*** Block opens ***

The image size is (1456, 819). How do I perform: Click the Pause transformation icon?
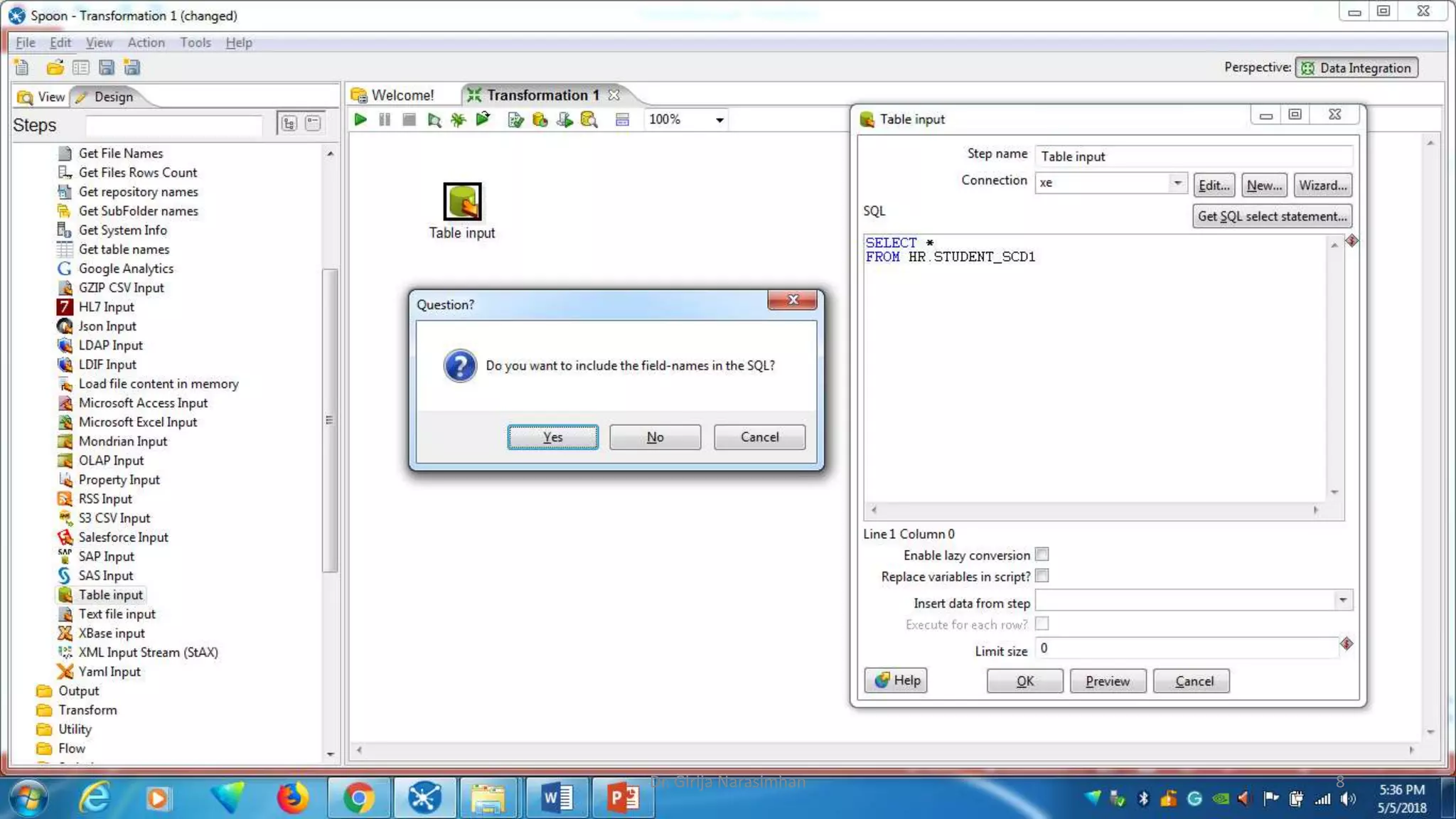click(385, 119)
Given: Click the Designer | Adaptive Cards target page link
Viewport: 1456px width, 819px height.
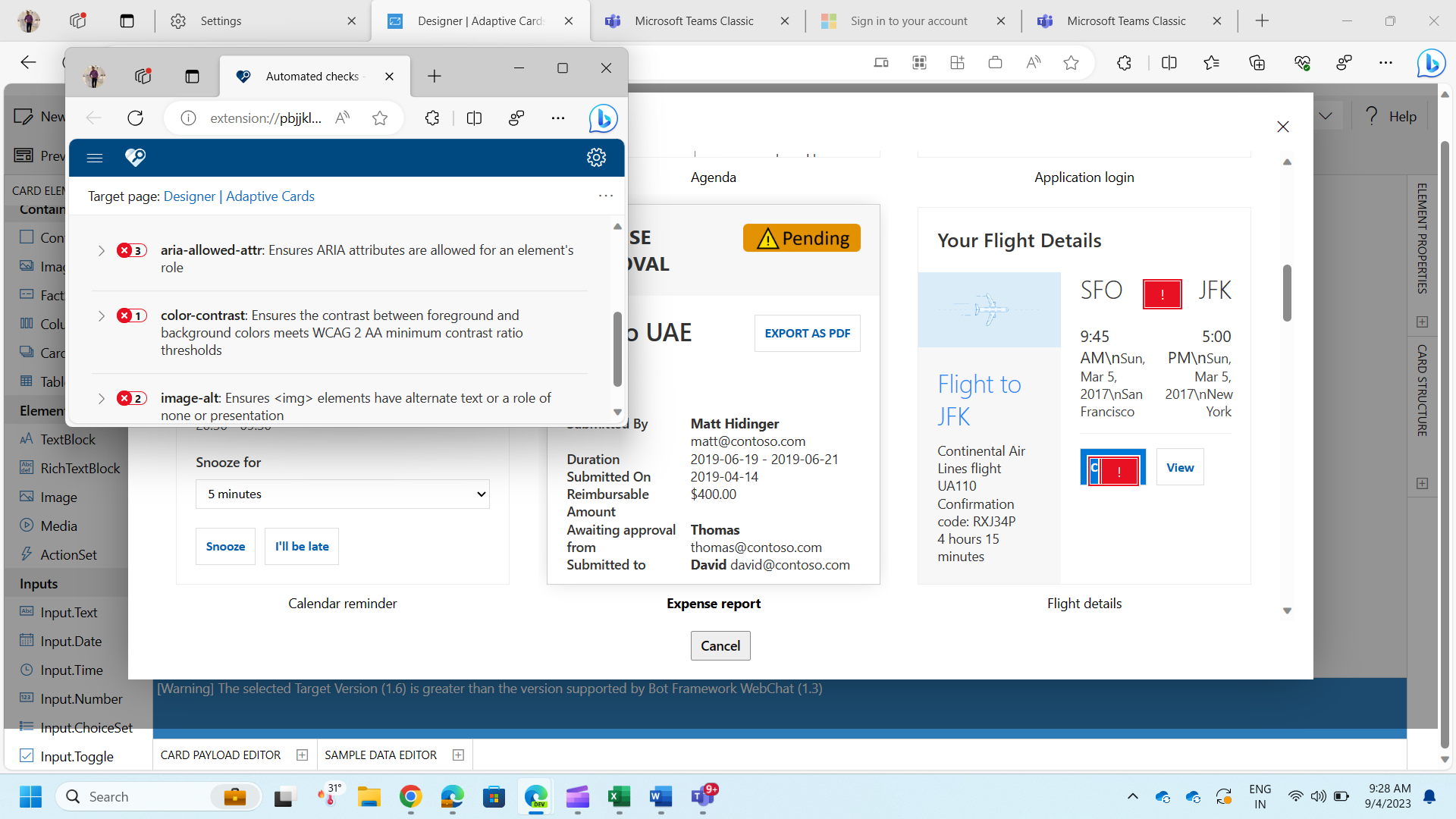Looking at the screenshot, I should (x=239, y=196).
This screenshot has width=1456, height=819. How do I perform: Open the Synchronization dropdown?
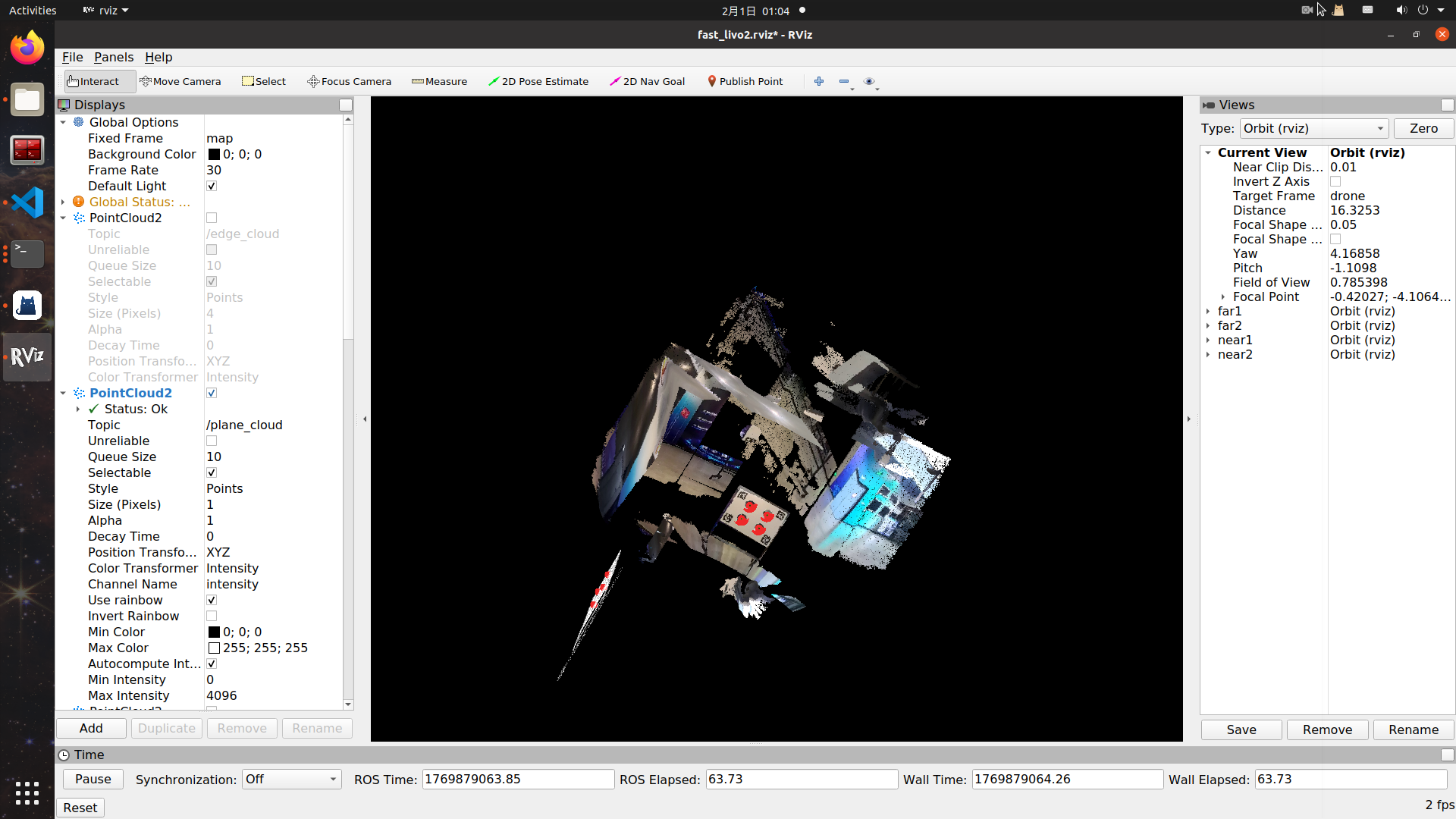(291, 779)
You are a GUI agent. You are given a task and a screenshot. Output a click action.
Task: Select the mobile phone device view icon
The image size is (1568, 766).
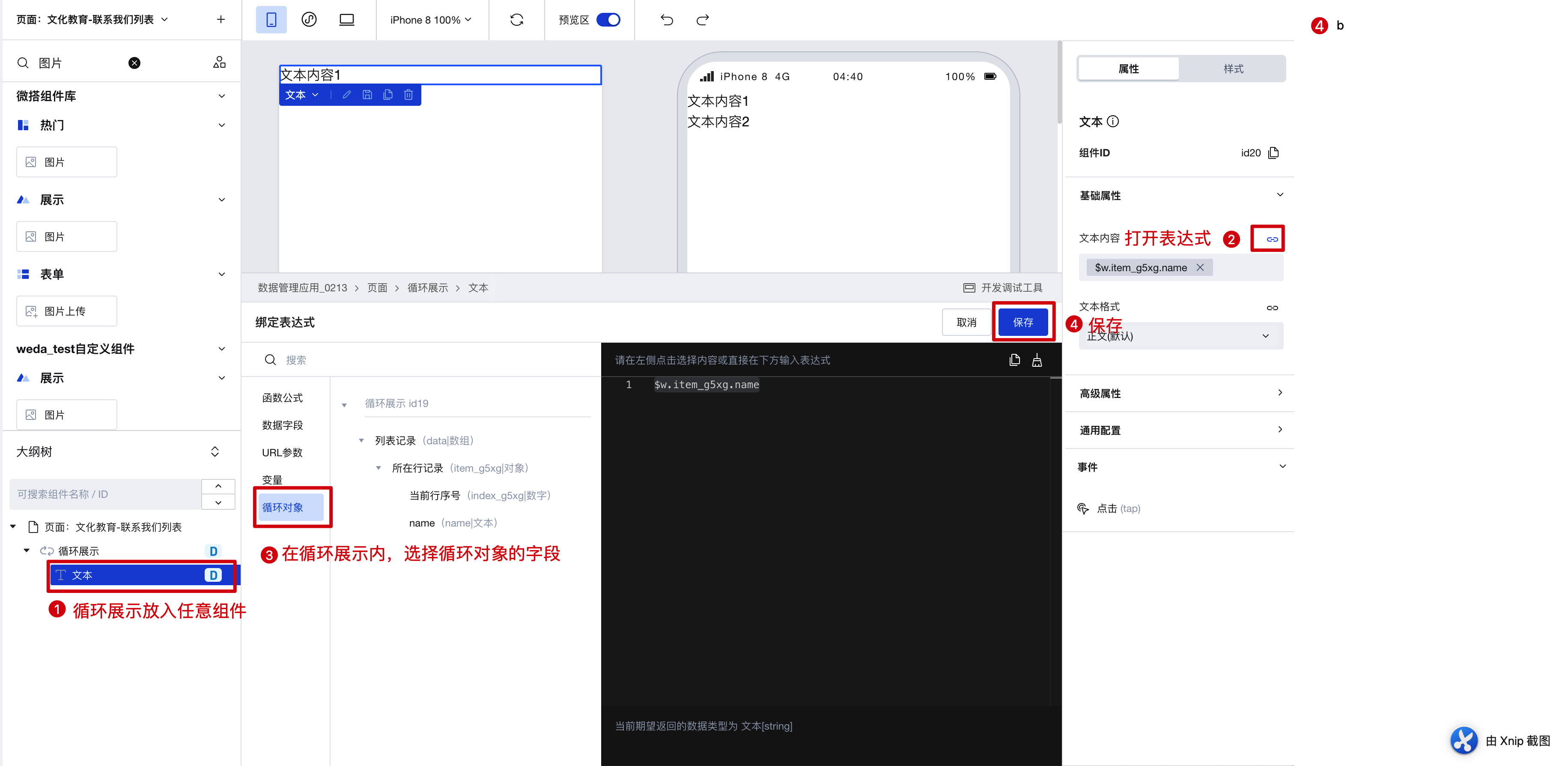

*** Block closes ***

Drop the pictures and give every line above again exactly.

The image size is (1456, 819). How do I perform: Click the Pause transformation icon?
click(385, 119)
Given: Click the Designer | Adaptive Cards target page link
Viewport: 1456px width, 819px height.
Looking at the screenshot, I should (x=239, y=196).
This screenshot has width=1456, height=819. How do I perform: Open the Synchronization dropdown?
(291, 779)
You are a GUI agent. You are given a task and a screenshot. Output a click action.
Task: Select the mobile phone device view icon
The image size is (1568, 766).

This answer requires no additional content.